**Task to carry out**:
Images don't belong in the copy. Output the rest of the data exactly.

**Information provided**:
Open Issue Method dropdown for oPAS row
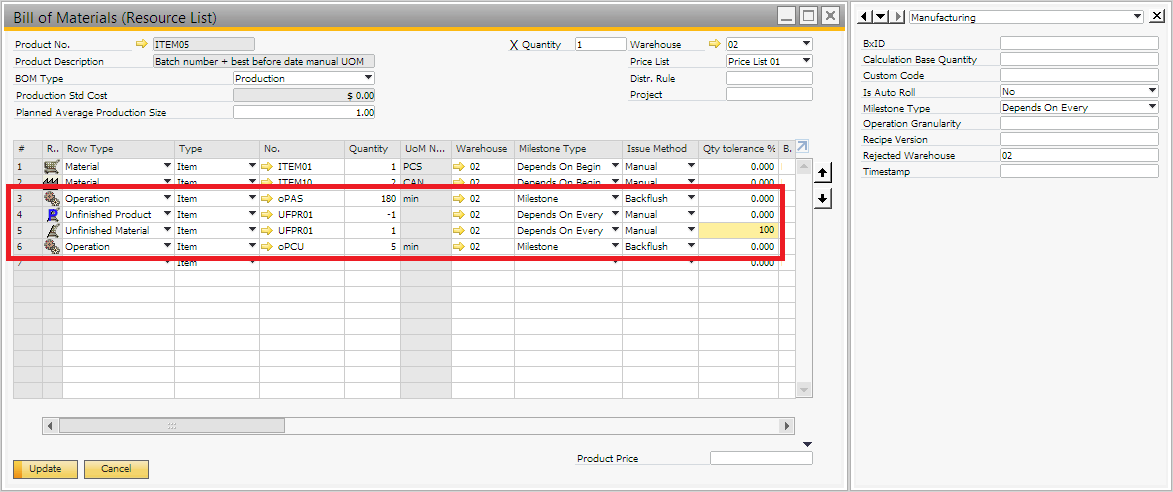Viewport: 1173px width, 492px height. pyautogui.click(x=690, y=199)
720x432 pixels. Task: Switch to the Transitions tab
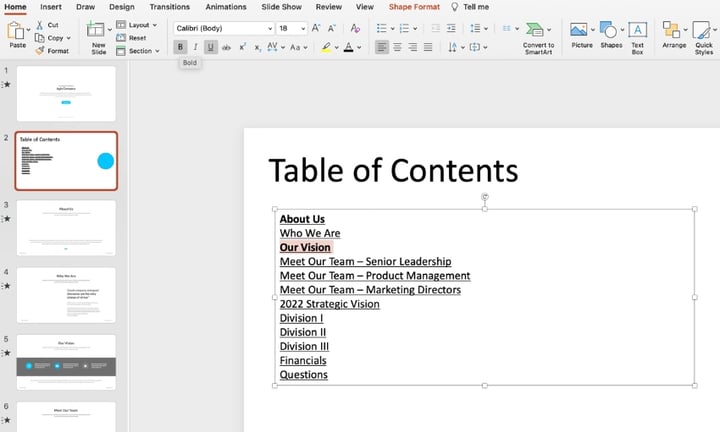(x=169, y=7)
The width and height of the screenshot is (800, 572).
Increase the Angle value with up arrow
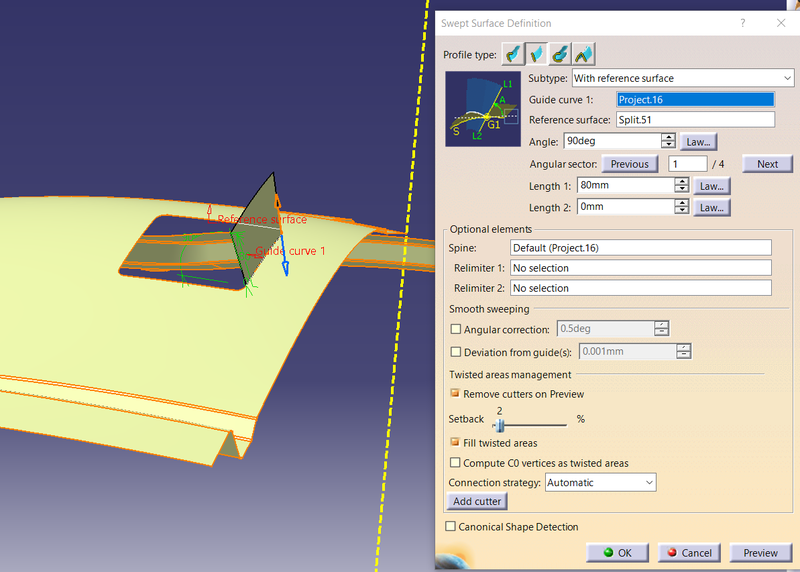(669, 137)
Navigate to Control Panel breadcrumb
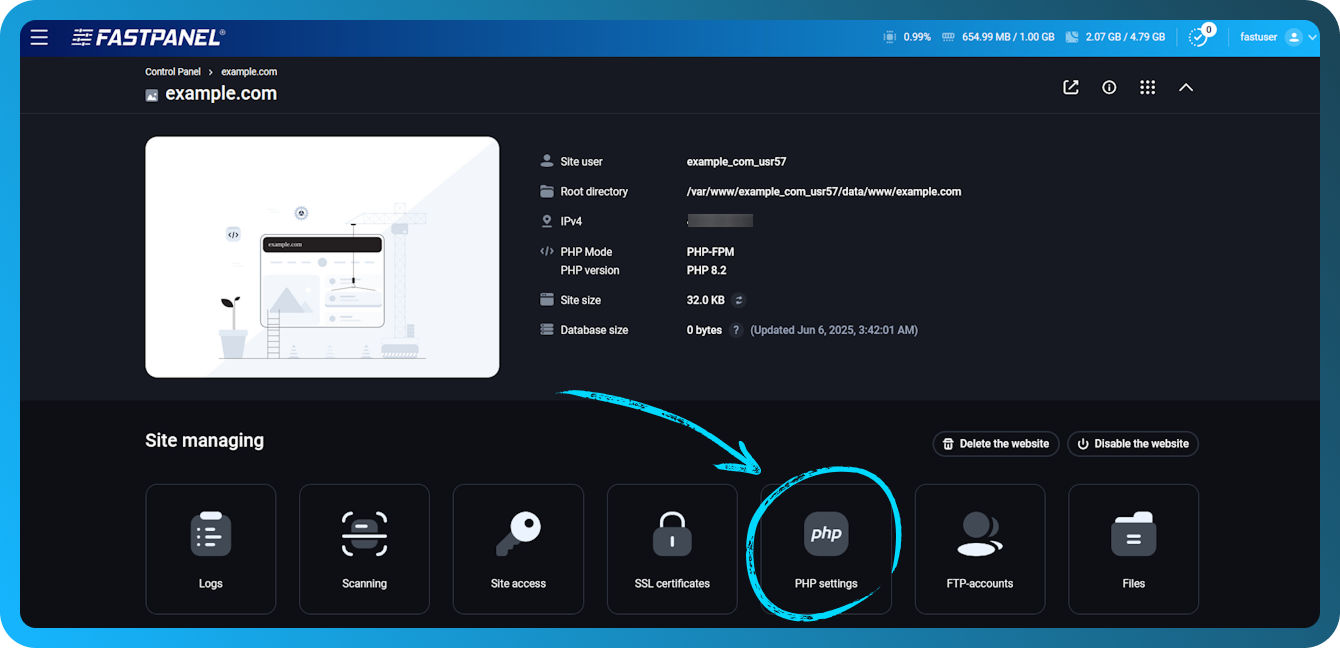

**Answer to this exercise**:
Open Issue Method dropdown for oPAS row
Viewport: 1173px width, 492px height. pyautogui.click(x=690, y=199)
720x432 pixels. Task: Switch to the Transitions tab
(x=169, y=7)
The width and height of the screenshot is (800, 572).
Increase the Angle value with up arrow
(669, 137)
Navigate to Control Panel breadcrumb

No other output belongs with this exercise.